Adding Color To A Black And White Subject
The sonic hedgehog gene is just one type of hedgehog gene. This gene was first discovered in the fruit fly, and is named for the spiky appearance of fruit fly larvae that have mutated versions of the gene. Once scientists discovered more versions of the hedgehog gene, they needed a way to differentiate them. British post-doctoral student Robert Riddle got the name "sonic hedgehog" from a British comic book of his daughter's. Coincidentally, SEGA began promoting their video game the same year the lab published their paper on the gene. Of course, once the video game became popular and the gene became more widely researched, scientists began contemplating whether they should change the name.
But that's not the only gene with a funny name. Try "groucho," "faint sausage," and "one-eyed pinhead" on for size. According to the New York Times, "The idea is to make the names unique and memorable — with so many genes being discovered and described, a little color helps scientists tell them apart."

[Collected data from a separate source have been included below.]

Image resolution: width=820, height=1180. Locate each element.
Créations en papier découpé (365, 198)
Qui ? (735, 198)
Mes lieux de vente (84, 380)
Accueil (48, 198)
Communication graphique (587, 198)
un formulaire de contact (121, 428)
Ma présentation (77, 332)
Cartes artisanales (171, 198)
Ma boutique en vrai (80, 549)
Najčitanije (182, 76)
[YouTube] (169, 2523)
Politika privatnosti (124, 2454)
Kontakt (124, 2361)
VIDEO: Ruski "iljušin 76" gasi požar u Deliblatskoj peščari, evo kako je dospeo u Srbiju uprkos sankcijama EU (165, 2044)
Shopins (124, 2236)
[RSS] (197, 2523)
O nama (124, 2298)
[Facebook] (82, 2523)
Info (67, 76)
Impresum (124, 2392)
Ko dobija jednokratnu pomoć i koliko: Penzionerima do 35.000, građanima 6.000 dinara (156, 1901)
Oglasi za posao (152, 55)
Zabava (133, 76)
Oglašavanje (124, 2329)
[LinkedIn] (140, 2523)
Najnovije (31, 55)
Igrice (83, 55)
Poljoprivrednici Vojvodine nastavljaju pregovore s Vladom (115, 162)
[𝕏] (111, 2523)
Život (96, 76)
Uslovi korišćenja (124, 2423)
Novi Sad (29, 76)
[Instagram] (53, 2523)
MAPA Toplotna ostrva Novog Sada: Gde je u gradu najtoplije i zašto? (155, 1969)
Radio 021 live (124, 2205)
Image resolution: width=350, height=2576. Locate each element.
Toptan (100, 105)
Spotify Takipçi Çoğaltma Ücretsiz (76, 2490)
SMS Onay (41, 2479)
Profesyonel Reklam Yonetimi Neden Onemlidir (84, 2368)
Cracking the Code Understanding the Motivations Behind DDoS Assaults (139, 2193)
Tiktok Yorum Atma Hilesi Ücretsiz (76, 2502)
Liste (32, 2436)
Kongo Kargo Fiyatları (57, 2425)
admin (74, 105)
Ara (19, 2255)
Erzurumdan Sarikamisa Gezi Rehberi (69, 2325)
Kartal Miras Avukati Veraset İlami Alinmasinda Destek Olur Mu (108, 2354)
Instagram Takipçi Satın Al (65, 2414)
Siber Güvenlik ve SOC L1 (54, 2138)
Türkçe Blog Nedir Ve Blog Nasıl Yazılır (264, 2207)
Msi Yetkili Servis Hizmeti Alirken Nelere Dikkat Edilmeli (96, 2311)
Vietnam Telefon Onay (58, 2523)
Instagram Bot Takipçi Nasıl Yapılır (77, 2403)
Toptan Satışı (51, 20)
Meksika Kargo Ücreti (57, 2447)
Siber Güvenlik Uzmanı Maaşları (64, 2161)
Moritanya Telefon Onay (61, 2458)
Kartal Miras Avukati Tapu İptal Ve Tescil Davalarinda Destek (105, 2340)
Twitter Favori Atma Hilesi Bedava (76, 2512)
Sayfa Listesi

Where Fun Gets Into Trouble
As you'd imagine, not everyone is too keen on these silly names. When gene talk leaves the lab and enters the doctor's office, levity stops being such a good thing. For example, the sonic hedgehog gene is linked to a condition called Holoprosencephaly, which leads to brain and facial defects. Not a laughing matter. Likewise, defects in a gene called "lunatic fringe" cause problems with skeletal development. That's why many people have petitioned to have more offensive gene names changed. So far, however, it appears that at least one label is sticking: sonic hedgehog remains that gene's official name.